Report of Subsurface and Design Investigations.

The report should contain sufficient description of field and laboratory investigation, subsurface conditions, typical test data, basic assumptions, and analytical procedures to permit detailed review of the conclusions, recommendations, and final design. The amount and type of information to be presented shall be consistent with the scope of the investigation. For some structures, a cursory review of foundation conditions may be adequate. For major structures, the following outline shall be used as a guide:

      a. A general description of the site, indicating principal topographic features in the vicinity. A plan map that shows the surface contours, the location of the proposed structure, and the location of all borings should be included.

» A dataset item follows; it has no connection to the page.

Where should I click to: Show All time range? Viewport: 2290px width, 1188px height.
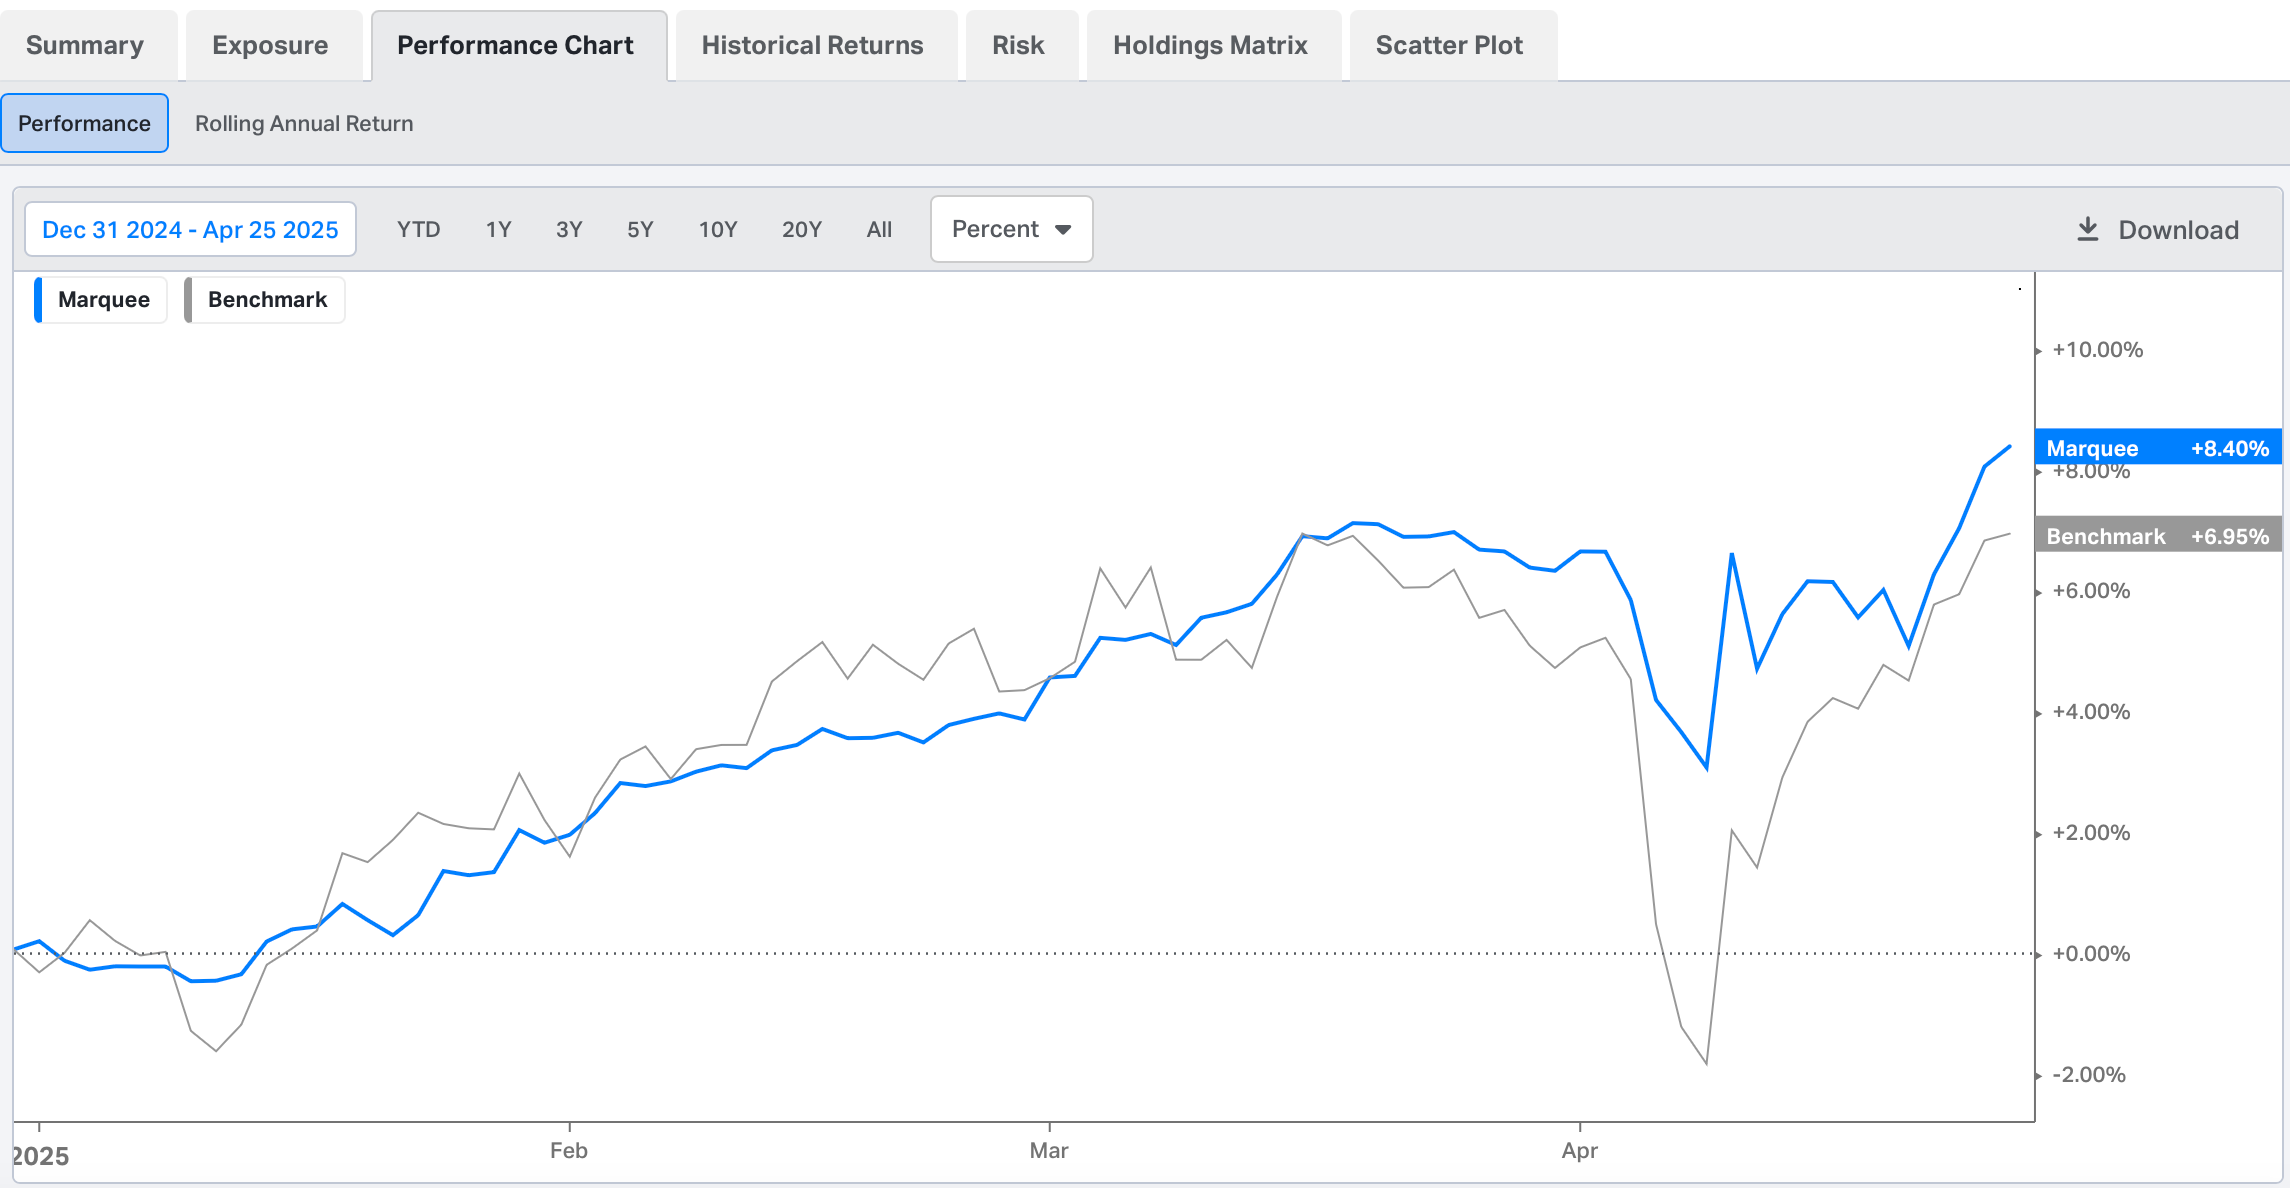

      b. A description of the general and local geology of the site, including the results of the geological studies.

      c. The results of field investigations, including graphic logs of all foundation and borrow borings, locations of and pertinent data from piezometers, and a general description of subsurface materials, based on the borings. The information shall be presented in accordance with Government standards. The boring logs should indicate how the borings were made, type of sampler used, split-spoon penetration resistance, and other field measurement data.

      d. Groundwater conditions, including data on seasonal variations in groundwater level and results of field pumping tests, if performed.

      e. A general description of laboratory tests performed, range of test values, and detailed test data on
representative samples. Atterberg limits should be plotted on a plasticity chart, and typical grain-size curves on a grain-size distribution plot. Laboratory test data should be summarized in tables and figures as appropriate. If laboratory tests were not performed, the basis for determining soil or rock properties should be presented, such as correlations or reference to pertinent publications.
      f. A generalized geologic profile used for design, showing properties of subsurface materials and design values of shear strength for each critical stratum.

The profile may be described or shown graphically.

      g.  Where alternative foundation designs are prepared, types of foundations considered, together with evaluation and cost data for each.

      h. A table or sketch showing the final size and depth of footings or mats and lengths and types of piles, if used.

      i. Basic assumptions for loadings and the computed factors of safety for bearing-capacity calculations, as outlined later.

      j. Basic assumptions, loadings, and results of settlement analyses, as outlined later; also, estimated swelling of subgrade soils. The effects of computed differential settlements, and also the ef- fects of swell, on the structure should be discussed.

      k. Basic assumptions and results of other analyses.

      l. An estimate of dewatering requirements, if necessary. The maximum anticipated pumping rate and flow per foot of drawdown should be presented.

      m. Special precautions and recommendations for construction. Possible sources for fill and backfill should also be given. Compaction requirements should be described.